Compute variance inflation factor from uncertainty in responding sample size (with smoothing for continuous \(n_h\))
Source:R/allocation.r
calc_zeta.Rd
Computes \(\zeta_h(n_h, \bar{\phi}_h):=\mathrm{E}(r_h)\mathrm{E}\left(\frac{1}{r_h}\right)\), as defined in our paper (Mendelson & Elliott, in press) see Details for a summary. If there are any strata where the allocation may lead to \(\mathrm{E}(r_h) < r_h^{LB}\) for user-specified \(r_h^{LB}\) (3.5 by default), then \(\zeta_h(.)\) is evaluated using \(n_h':= max\left(n_h, \left\lceil \frac{r_h^{LB}}{\bar{\phi}_h}\right\rceil\right)\) in place of \(n_h\).
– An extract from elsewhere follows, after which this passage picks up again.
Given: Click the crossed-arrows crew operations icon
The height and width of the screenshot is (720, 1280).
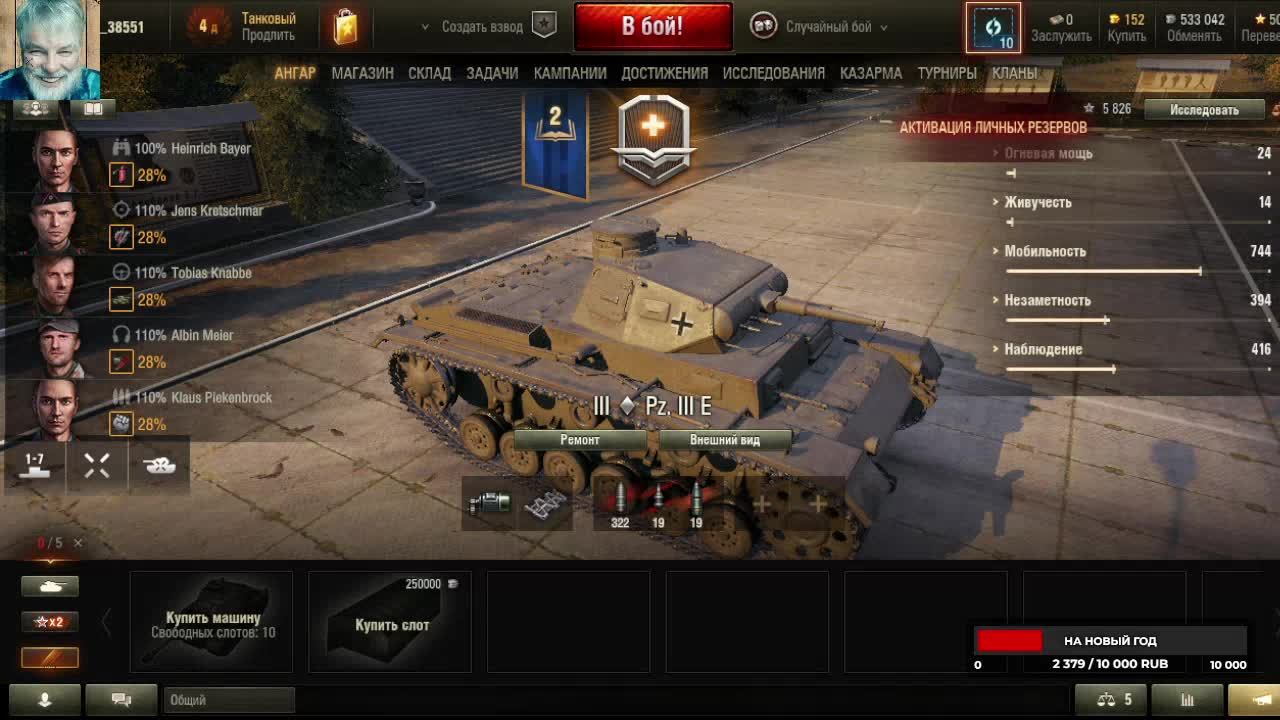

Further, \(\zeta_h(.)\) is computed for continuous \(n_h\) as a weighted average of evaluations at \(\lfloor n_h \rfloor\) and \(\lfloor n_h \rfloor + 1\), as in our paper.
Arguments
- n_h
(vector) strata sample sizes before nonresponse (\(n_h\))
- phibar_h
(vector) strata response propensities (\(\bar{\phi}_h\))
- rh_min
(scalar) minimum target respondents per stratum (\(r_h^{LB}\)); default is 3.5
- verbose_flag
(bool) flag on whether to provide noisy results
Value
vector of length \(H\) containing \(\left\{\zeta_h(n_h', \bar{\phi}_h):h=1,2,...,H\right\}\), where \(n_h'\) is the larger of \(n_h\) or \(\frac{r_h^{LB}}{\bar{\phi}_h}\)
Details
In Mendelson & Elliott (in press), we assumed that the number of respondents in stratum \(h\)
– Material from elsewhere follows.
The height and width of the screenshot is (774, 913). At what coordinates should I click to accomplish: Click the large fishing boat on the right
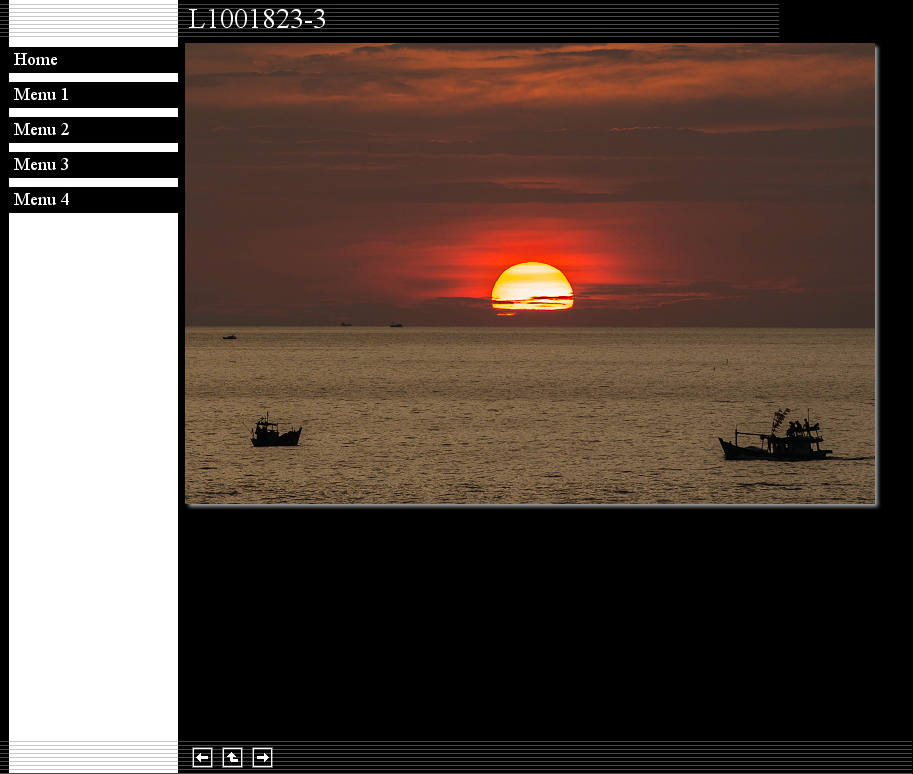(778, 441)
can be modeled as standard binomial with support for zero removed
(i.e., zero-truncated binomial; see dtruncbinom()
),
written as \(r_h \sim TBinom(n_h, \bar{\phi}_h)\), where
\(n_h\) is the number of invitees in stratum \(h\),
\(\bar{\phi}_h\) is the average response propensity within stratum \(h\),
and where the unit-level response propensities are assumed constant within
strata.
Our paper defines the function
\(\zeta_h(n_h, \bar{\phi}_h):=\mathrm{E}(r_h)\mathrm{E}\left(\frac{1}{r_h}\right)\).
This quantity is a variance inflation term that captures the effect of
variability in the number of respondents for a given allocation
(when computing the variance of the poststratified estimator under nonresponse
for the finite population mean).
For discrete \(n_h\), the current function (calc_zeta()
)
computes \(\zeta_h(n_h', \bar{\phi}_h)\), where we use
\(n_h':= max\left(n_h, \left\lceil \frac{r_h^{LB}}{\bar{\phi}_h}\right\rceil\right)\)
to avoid underallocating to strata with too few expected respondents, and
where \(r_h^{LB}\) is some given lower bound on the number
of expected respondents.
By default, we set \(r_h^{LB} = 3.5\), since the truncated binomial
distribution may sometimes be a poor approximation
for the binomial distribution below these levels,
and as we observed numerically that \(\zeta_h(n_h, \bar{\phi}_h)\)
is roughly maximized for various \(\bar{\phi}_h\) (fixed at levels
between .01 and 1) when \(n_h \approx \frac{3.5}{\bar{\phi}_h}\).
For continuous \(n_h\), we define \(\zeta_h(n_h, \bar{\phi}_h)\) as a weighted average of its evaluations at \(\lfloor n_h \rfloor\) and \(\lfloor n_h \rfloor + 1\), via $$\zeta_h'(n_h,\bar{\phi}_h) = w_h \cdot \zeta_h(\lfloor n_h \rfloor,\bar{\phi}_h) + \left(1 - w_h\right)\cdot \zeta_h(\lfloor n_h \rfloor + 1,\bar{\phi}_h),$$ where \(w_h= \left(\lfloor n_h \rfloor + 1\right) - n_h\).